Gemeinsam mit dem Tiroler Anwalt Robert Kerschbaumerdem Spezialisten in Österreich für den juristischen Kampf gegen Hass im Netz – und einem Prozessfinanzierer wollen die Bohrn Menas tausende Hass-Poster klagen, wenn sie nicht auf einen Vergleich eingehen.

"Jahrelang haben wir zugeschaut", so Sebastian Bohrn Mena in dem Posting zur Ankündigung der Klagsflut. "Weil wir dachten, dass wir uns das gefallen lassen müssen. Und weil wir besser sein wollten als die Rechtsextremen, die bekanntlich bei jeder Gelegenheit klagen."

Aber diese Zurückhaltung höre jetzt auf. "Weil wir es nicht länger ertragen können." Da sie einen Prozessfinanzierer gefunden hätten, der das finanzielle Risiko trägt, sei es nun möglich, dass sie sich wehren", erklärt Sebastian Bohrn Mena: "Und auch wenn es Jahre dauern sollte, wir werden dran bleiben. Solange, bis dieser Hass im Netz gegen unsere Familie endlich aufhört."
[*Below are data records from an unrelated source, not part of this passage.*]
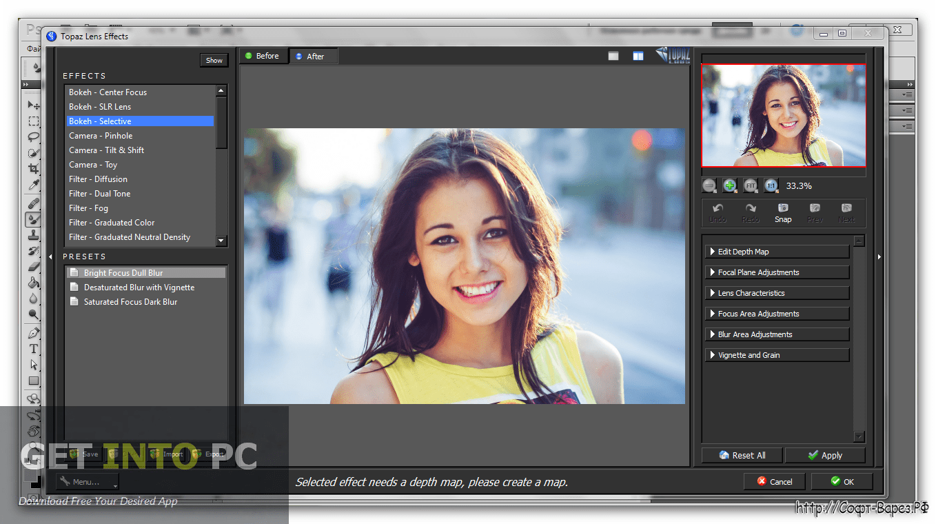Expand the Edit Depth Map section
Screen dimensions: 936x524
777,252
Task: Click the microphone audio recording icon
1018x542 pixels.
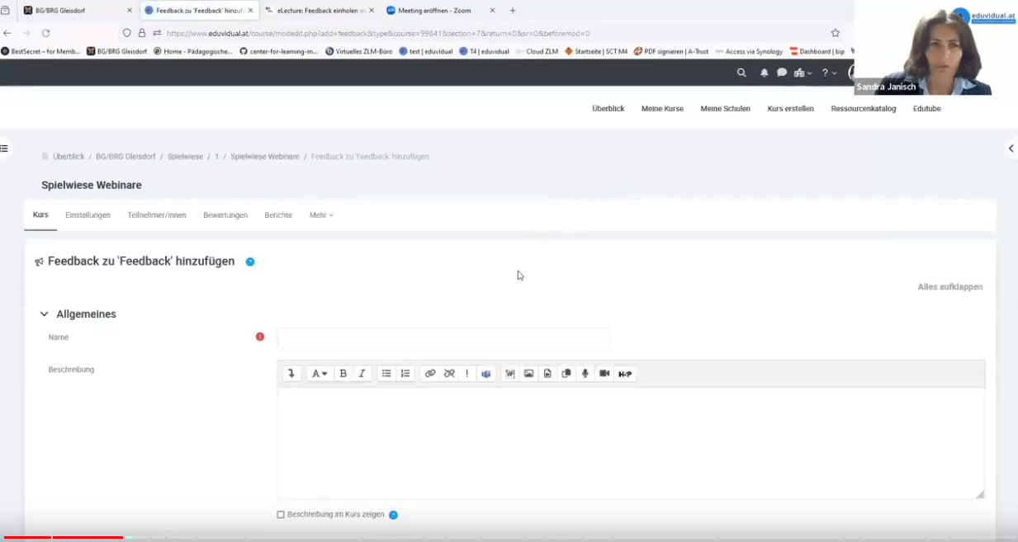Action: (x=585, y=374)
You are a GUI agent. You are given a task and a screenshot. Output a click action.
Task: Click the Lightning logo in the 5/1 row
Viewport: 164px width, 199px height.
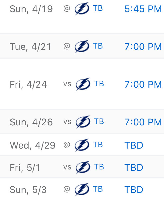pos(83,167)
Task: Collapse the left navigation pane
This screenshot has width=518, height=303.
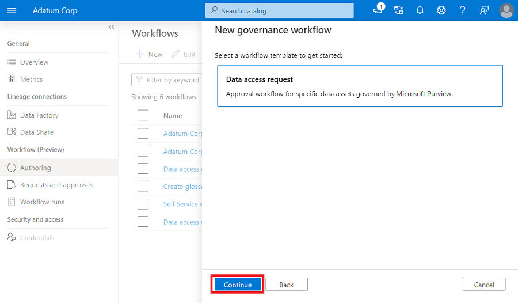Action: click(111, 27)
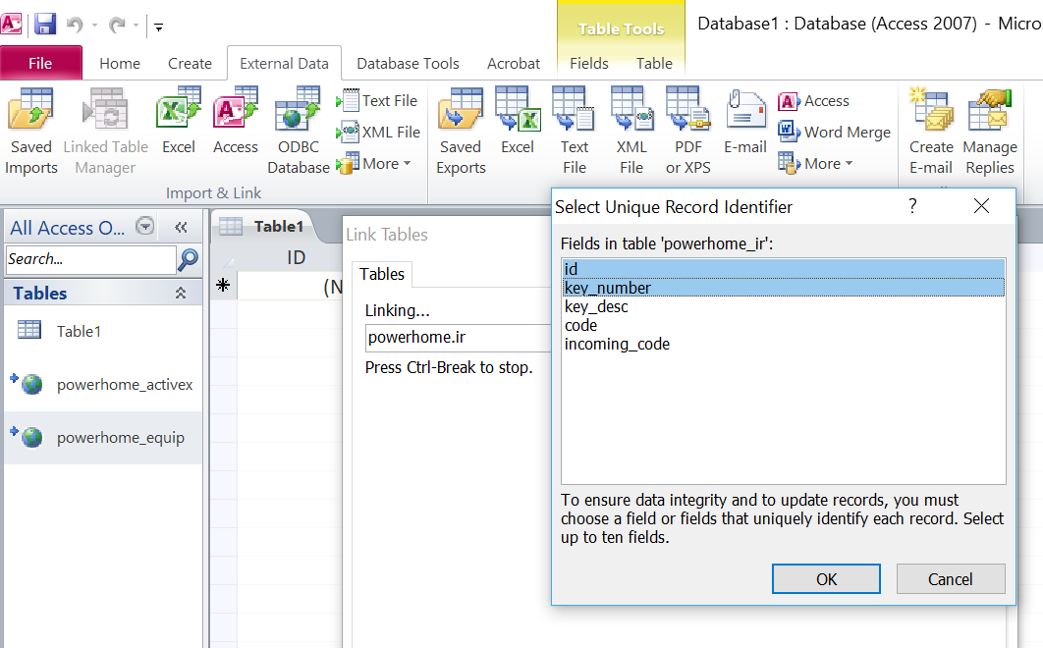The height and width of the screenshot is (648, 1043).
Task: Open All Access Objects pane dropdown arrow
Action: (x=145, y=227)
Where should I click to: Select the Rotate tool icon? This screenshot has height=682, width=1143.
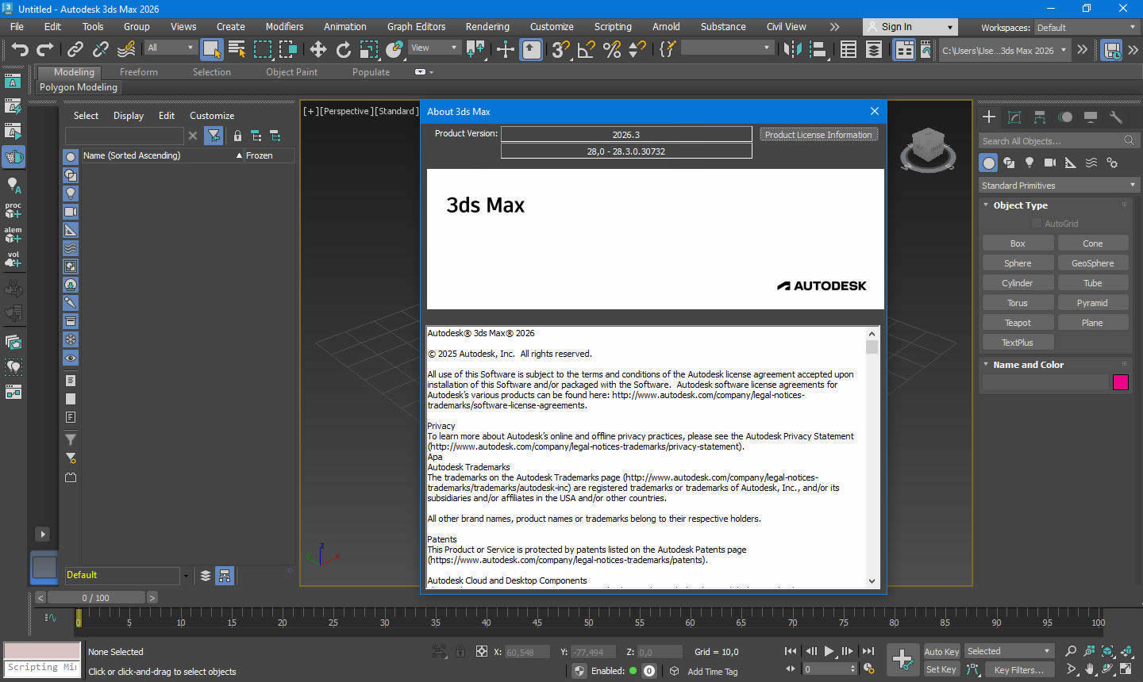click(x=343, y=50)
„Auch wenn es Jahre dauern sollte, wir werden dran bleiben. Solange, bis dieser Hass im Netz gegen unsere Familie endlich aufhört.“
Sebastian Bohrn MenaAktivist

Anwalt Kerschbaumer erklärt im "Heute"-Gespräch: "Die Bohrn Menas sind sicher die am meisten beleidigten Personen im Netz in Österreich. In den letzten vier bis fünf Jahren gab es da sicher über 5.000 diffamierende Postings, teils in wirklich widerlicher Sprache."

Beweise sichern und Identität ausforschen

Zur Vorgangsweise sagt Kerschbaumer, er finde und sichere die Hass-Postings mithilfe einer speziellen Software. Es würden zwecks Beweissicherung Screenshots gemacht. Die Identitäten der Poster würden ausgeforscht und die Personen dann kontaktiert. "Sie werden eingeladen, sich schriftlich bei den Bohrn Menas zu entschuldigen, eine Unterlassungserklärung zu unterzeichnen und einen Entschädigungsbetrag zu bezahlen", so der Anwalt.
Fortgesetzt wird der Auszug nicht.